Observers of the 2021–2023 inflation noticed that cheaper products exhibited much higher inflation rates. What explains these differences in inflation, and what are the effects on households across the income spectrum? In Cheapflation Cycles (NBER Working Paper 35235), Kunal Sangani finds that the way firms pass through cost changes creates systematic differences in inflation between cheap and expensive product varieties, leading to differences in inflation experienced by consumers in different income strata. The study draws primarily on NielsenIQ retail scanner data covering food-at-home sales across more than 30,000 retail stores from 2006 to 2023, alongside NielsenIQ Homescan Consumer Panel data tracking purchases by about 60,000 US households each year.

Many firms pass through cost increases as similar absolute price increases across product varieties, resulting in higher inflation for the lowest-priced varieties.

Sangani finds that firms selling low-price and high-price varieties alike tend to pass input cost increases through to consumers on an absolute, dollars-and-cents basis. Because the same absolute price increase is a larger share of a lower initial price, however, cheaper varieties within a category experience higher inflation in percentage terms when input costs rise. For example, in the case of coffee, Sangani finds that increases in agricultural coffee prices are passed through cent-for-cent uniformly across product varieties. That implies that logarithmic pass-through is substantially higher for cheaper varieties, though—0.57 log points for the lowest unit-price quintile versus 0.18 log points for the highest. Since lower-income households disproportionately purchase cheaper varieties—for example, coffee products purchased by the lowest-income quintile are on average 24 percent less expensive than those bought by the top quintile—this pricing behavior translates directly into higher inflation rates for lower-income consumers.

Extending the analysis to the full food-at-home basket shows that this pass-through behavior can explain surges in “cheapflation” seen during the Great Recession and 2021–2023 inflation.
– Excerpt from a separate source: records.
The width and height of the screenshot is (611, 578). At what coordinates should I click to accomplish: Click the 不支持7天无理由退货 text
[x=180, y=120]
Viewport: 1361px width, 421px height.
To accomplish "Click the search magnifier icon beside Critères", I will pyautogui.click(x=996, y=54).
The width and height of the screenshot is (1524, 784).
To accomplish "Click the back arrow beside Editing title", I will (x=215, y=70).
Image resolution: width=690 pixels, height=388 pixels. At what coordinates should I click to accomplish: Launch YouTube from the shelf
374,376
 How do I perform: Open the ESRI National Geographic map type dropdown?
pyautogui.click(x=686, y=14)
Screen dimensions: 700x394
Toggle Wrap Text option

Over the period from 2006 to 2023, within-category inflation differences driven by pass-through in levels account for 57 percent of the variance in the inflation gap between the top and bottom income quintiles. Adding differences in household spending shares across product categories explains another 13 percent.
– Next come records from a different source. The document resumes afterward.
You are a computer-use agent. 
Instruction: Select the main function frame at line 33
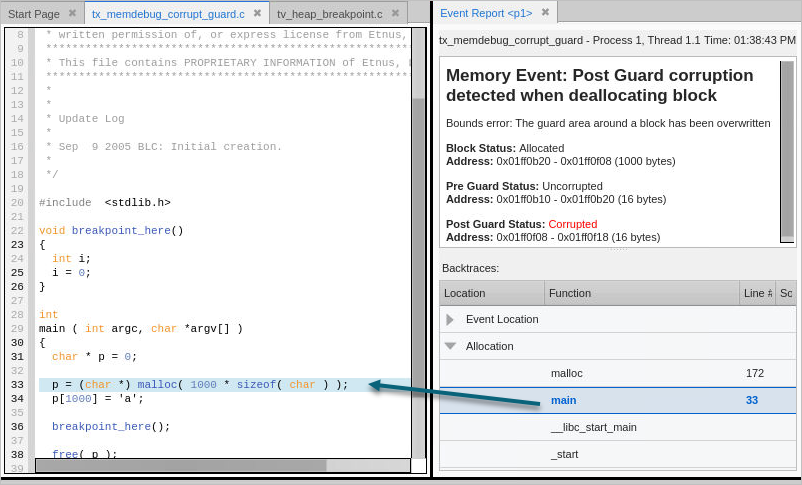point(563,400)
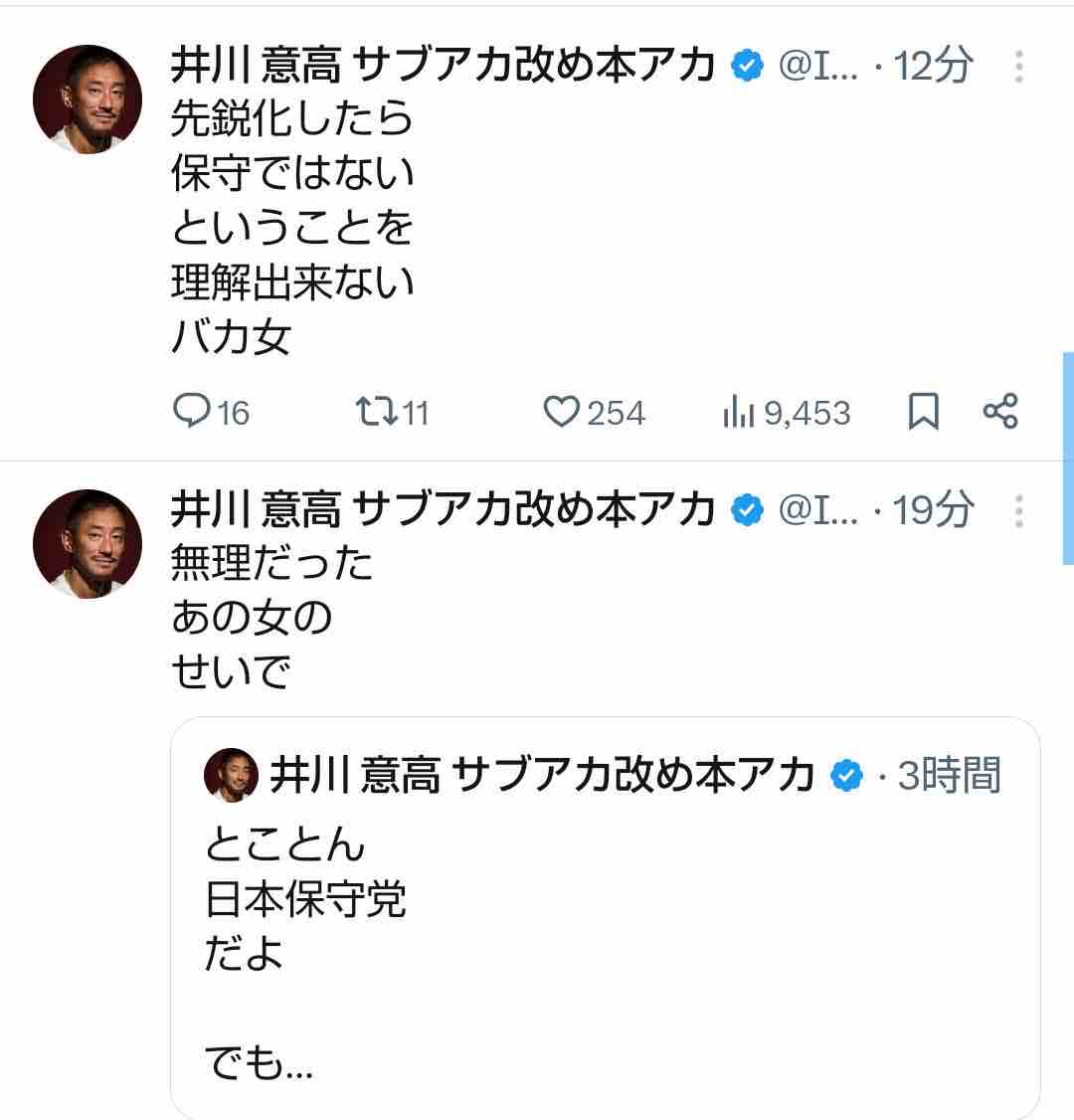Like the first post showing 254 likes
This screenshot has width=1074, height=1120.
pos(561,412)
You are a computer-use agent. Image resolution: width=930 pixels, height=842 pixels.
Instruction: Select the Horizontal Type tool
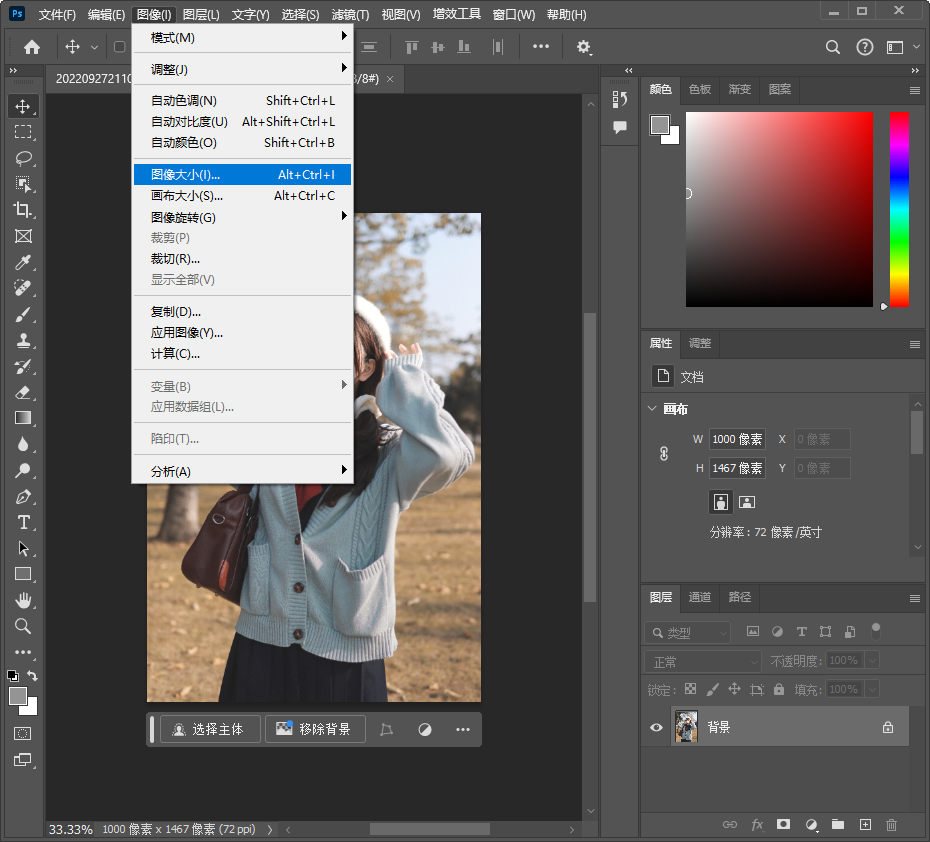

The Bureau of Labor Statistics constructs consumer price indices using 273 entry-level item (ELI) categories, with inflation rates pooled across varieties within each category. This aggregation masks the differential sensitivity of cheaper varieties within each category. This, in turn, understates the higher cost sensitivity and volatility of food-at-home inflation for low-income households.
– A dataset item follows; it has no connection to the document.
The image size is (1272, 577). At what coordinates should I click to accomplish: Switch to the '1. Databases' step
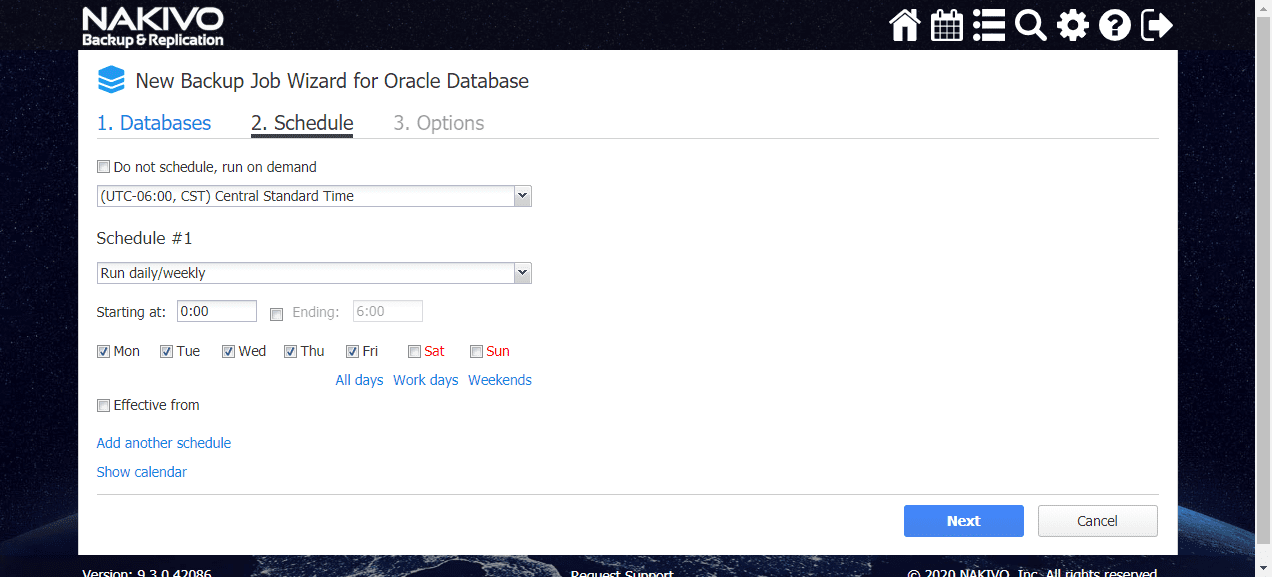coord(154,122)
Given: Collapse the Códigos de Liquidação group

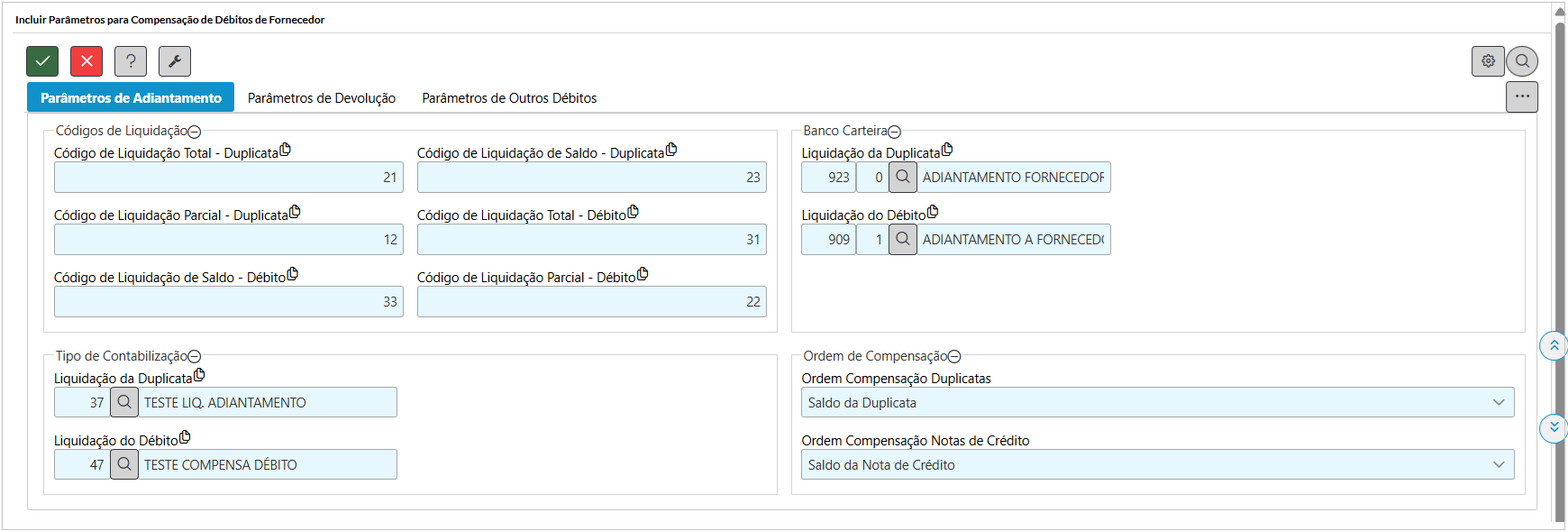Looking at the screenshot, I should tap(195, 132).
The variance of food-at-home inflation rates is 21 percent higher for the lowest-income quintile than the highest in the disaggregated scanner data, versus just 6.3 percent higher in ELI-aggregated data—an understatement of roughly 70 percent. Over 2021–2023, the disaggregated data show 2.4 percentage points more food-at-home price growth for the lowest-income quintile relative to the highest, compared to only 0.3 percentage points in income-specific price indices constructed from official statistics. Sangani shows that the same patterns may extend to other categories beyond food at home.